A picture believed to be one of only two surviving photographs of artist Vincent van Gogh is in fact a picture of his brother Theo, the Van Gogh museum in Amsterdam said Thursday.
The black and white image had long been thought to show Vincent at the age of 13, and has featured in biographies of the notoriously camera-shy artist behind “Sunflowers” and a series of self-portraits.
But after doubts were raised about the identity of the tousle-haired boy in the picture, expert research showed it was not Vincent but his younger sibling Theo, then aged 15.
“When I heard that this is most likely a picture of my great-grandfather Theo — and not of Vincent — I was surprised, but I am glad that the mystery has been solved,” Willem van Gogh, Theo’s great-grandson and an advisor to the board of the Van Gogh Museum, said in a statement.
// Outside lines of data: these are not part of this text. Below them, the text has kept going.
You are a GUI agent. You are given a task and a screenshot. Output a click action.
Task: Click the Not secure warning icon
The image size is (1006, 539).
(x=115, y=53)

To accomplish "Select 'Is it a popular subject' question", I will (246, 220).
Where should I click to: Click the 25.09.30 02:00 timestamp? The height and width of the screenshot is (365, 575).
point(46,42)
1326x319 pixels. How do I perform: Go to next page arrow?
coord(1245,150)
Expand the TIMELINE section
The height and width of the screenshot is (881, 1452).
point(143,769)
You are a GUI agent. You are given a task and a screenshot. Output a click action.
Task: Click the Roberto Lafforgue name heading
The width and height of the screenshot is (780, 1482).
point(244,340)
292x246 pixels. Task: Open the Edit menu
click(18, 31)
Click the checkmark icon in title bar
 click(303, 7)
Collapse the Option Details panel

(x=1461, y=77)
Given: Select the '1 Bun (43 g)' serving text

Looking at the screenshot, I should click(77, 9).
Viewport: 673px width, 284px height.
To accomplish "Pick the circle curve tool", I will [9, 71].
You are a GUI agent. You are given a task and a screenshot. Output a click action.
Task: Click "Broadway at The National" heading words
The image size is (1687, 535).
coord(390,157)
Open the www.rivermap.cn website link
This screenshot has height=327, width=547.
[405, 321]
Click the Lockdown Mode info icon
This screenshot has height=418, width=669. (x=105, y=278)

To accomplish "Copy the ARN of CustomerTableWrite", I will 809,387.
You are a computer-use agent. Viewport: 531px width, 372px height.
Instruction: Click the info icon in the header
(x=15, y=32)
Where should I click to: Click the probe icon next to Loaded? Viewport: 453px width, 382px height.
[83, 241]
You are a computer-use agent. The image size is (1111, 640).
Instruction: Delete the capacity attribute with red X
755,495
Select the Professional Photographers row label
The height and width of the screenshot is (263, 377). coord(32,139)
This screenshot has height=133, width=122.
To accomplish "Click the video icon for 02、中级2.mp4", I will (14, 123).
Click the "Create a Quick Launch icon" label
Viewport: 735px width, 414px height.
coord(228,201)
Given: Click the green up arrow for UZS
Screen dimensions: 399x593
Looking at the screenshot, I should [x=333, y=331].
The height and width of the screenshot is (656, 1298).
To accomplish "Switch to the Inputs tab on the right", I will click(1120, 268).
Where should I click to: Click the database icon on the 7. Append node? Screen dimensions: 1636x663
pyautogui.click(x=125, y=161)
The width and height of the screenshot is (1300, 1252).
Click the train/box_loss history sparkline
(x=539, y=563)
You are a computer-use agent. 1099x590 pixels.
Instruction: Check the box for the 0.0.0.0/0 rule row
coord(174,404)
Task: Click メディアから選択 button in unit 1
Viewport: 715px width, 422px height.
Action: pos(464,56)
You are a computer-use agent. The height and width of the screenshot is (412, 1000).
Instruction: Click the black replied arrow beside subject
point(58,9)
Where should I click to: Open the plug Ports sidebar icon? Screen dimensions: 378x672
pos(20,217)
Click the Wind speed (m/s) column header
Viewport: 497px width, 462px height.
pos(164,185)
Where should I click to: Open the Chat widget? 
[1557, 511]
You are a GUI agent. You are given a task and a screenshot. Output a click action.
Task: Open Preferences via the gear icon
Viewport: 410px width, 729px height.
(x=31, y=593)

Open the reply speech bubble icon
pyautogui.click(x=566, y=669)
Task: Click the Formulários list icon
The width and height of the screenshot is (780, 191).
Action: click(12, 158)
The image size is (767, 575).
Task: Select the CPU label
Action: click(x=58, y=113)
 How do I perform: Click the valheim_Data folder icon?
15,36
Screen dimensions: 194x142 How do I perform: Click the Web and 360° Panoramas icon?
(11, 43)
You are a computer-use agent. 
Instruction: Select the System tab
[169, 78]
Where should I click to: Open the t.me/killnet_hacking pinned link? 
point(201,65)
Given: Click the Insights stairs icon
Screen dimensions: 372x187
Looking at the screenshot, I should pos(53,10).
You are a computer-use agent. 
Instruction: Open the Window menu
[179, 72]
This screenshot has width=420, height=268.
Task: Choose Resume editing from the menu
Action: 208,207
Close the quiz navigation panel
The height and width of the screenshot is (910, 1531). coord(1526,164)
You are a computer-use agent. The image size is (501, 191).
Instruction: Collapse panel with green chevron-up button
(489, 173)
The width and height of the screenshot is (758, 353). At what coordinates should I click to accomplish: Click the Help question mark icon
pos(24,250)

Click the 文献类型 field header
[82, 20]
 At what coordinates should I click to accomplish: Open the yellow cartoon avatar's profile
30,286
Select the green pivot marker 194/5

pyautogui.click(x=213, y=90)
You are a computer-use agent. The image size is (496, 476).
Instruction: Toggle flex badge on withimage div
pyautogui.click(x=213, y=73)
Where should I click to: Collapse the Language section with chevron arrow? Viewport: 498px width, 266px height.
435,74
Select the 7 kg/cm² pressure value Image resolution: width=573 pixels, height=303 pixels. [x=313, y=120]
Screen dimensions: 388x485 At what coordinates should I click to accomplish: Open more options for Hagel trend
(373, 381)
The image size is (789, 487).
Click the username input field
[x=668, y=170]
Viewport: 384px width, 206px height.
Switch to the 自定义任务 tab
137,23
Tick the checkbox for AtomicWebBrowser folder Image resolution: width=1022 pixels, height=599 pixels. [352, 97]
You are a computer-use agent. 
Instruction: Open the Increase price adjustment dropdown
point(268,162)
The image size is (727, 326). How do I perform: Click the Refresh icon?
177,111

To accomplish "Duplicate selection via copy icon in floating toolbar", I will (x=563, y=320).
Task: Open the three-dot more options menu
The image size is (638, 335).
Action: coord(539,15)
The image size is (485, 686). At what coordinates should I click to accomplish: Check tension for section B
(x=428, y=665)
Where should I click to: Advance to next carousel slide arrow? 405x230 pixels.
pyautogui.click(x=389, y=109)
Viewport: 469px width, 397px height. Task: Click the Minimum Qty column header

Vincent Van Gogh committed suicide at the age of 37 in 1890 after an emotionally turbulent life, detailed in years of correspondence with Theo, an art dealer who supported the artist emotionally and financially.
While Vincent Van Gogh is famed for his vividly-colored, emotionally turbulent self-portraits in oils, he showed a surprising reluctance to be captured on camera.
The only other known photograph of him shows him at the age of 19.
The picture of him supposedly as a 13-year-old, taken by Brussels photographer Balduin Schwarz, first emerged at an exhibition in 1957 organised by a Belgian researcher who identified it in a catalogue as ‘Portrait of Vincent Van Gogh (circa 1886)’.
But after a Dutch TV program raised questions about it, and another Van Gogh expert expressed doubts about when the photo was taken, the Van Gogh Museum launched an investigation.
Confusing the issue was the fact that the brothers looked alike, with reddish-blond hair — but Theo had more delicate features and a “very light eye color” which looked like it could be seen in the photo, the museum said.
The museum then commissioned a forensic study by a professor at Amsterdam University.
The study showed with a “high degree of probability” that the photo was of Theo.
“With this discovery we are an illusion poorer and a portrait of Theo richer,” said Axel Rutger, director of the Van Gogh Museum.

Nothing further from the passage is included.